Frank Wierzbicki's talk about web frameworks and Jython
Franks talk was right after mine, in the same room. Frank has also become a much better speaker in the past year, and I enjoyed seeing all the web frameworks that we now support with Jython. And the fact stands that for normal applications Jython performs about the same as CPython, which is nice for all of these web frameworks. I tend to forget this since I spend most of my time looking at the places where Jython performance should improve.
Mark Shannon's talk about his Python VM "HotPy"
Python is now starting to see the phenomenon that Charles Nutter has been talking about in the Ruby community: a number of new implementations and VMs are popping up and claiming to have better performance on a lot of things for different reasons. HotPy is a research Python VM that builds on a research VM toolkit by Mark Shannon from University of Glasgow. It is not complete but has a good approach to optimization, optimizing the code yields better result than compiling it.
Christian Tismer's talk about the status of Psyco
This was really impressive to me. Psyco V2 is being released this weekend. An heroic upgrading effort done by Christian alone. Everything about Psyco V2 is impressive. It yields enormous performance boosts to Python, to the point where Christian has started replacing builtin functions that are written in C in CPython with corresponding versions written in Python to improve performance. And properties get about a 100 times speedup with Psyco. I need to look at the source for Psyco and find out which of these optimization techniques we can apply to Jython, and perhaps even in the JVM.
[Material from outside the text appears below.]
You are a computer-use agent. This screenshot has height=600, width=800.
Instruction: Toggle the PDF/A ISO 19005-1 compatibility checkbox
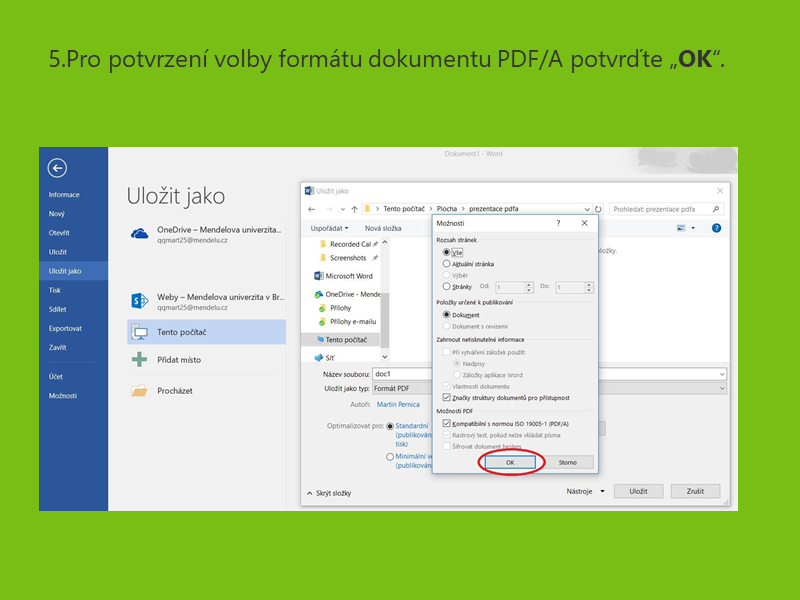pyautogui.click(x=447, y=423)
Thursday afternoon keynote about Bletchley Park
Sue Black of the Saving Bletchley Park project and Simon Greenish gave a keynote presentation about Bletchley Park and how they are using social media to attract more visitors. The presentation featured an actual working Enigma machine on stage.
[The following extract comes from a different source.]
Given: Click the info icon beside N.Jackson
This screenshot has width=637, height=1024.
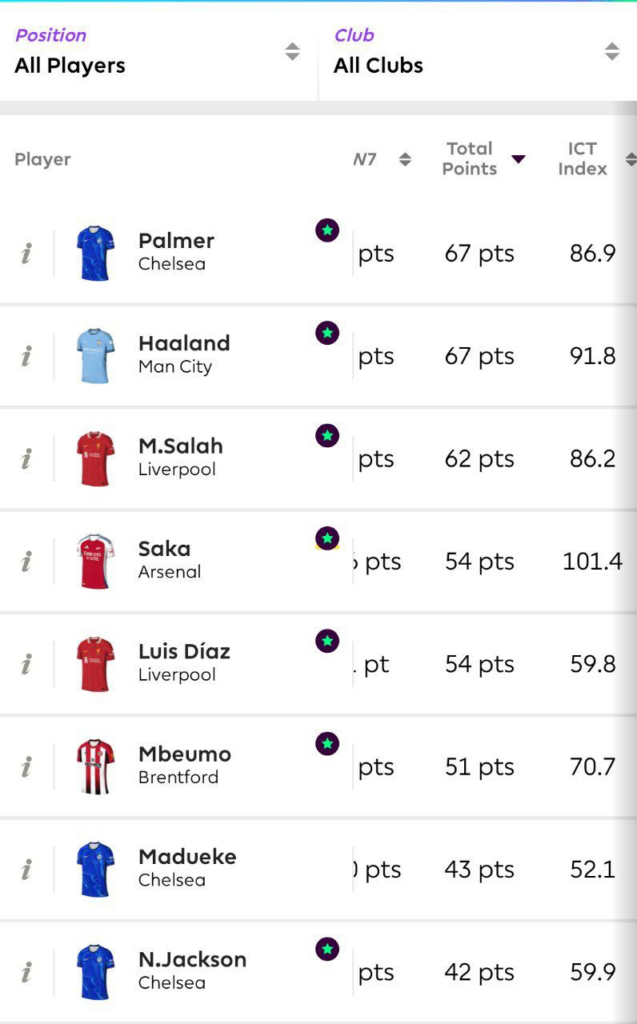Looking at the screenshot, I should (26, 972).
Thursday evening keynote by Sir Charles Antony Richard Hoare
Tony Hoare talked about the difference between science and engineering. Not the most entertaining talk, I had hoped for some interesting and motivating story on what had been driving his career. It would for example have been great to hear how he came up with the idea for quicksort, or hear about what interesting projects he is working on now. I did like his conclusion that Computer science and Software engineering are still allowed to be imperfect, being a much younger science than for example physics or biology, both of which were just studies of simple observable phenomena when they were at the age that computer science is today. His vision was that at some point in the future software engineering will be the most reliable form of engineering, since software never degrades. I like this vision, but I agree that computer science has to mature and evolve before we can develop zero fault software. Finally his response during Q&A to the question "Is there research that can help marketing come up with specifications so that we engineers can build the software?" was very entertaining: "That's the engineer's job. Marketing doesn't understand programming. Neither does marketing understand the customers.".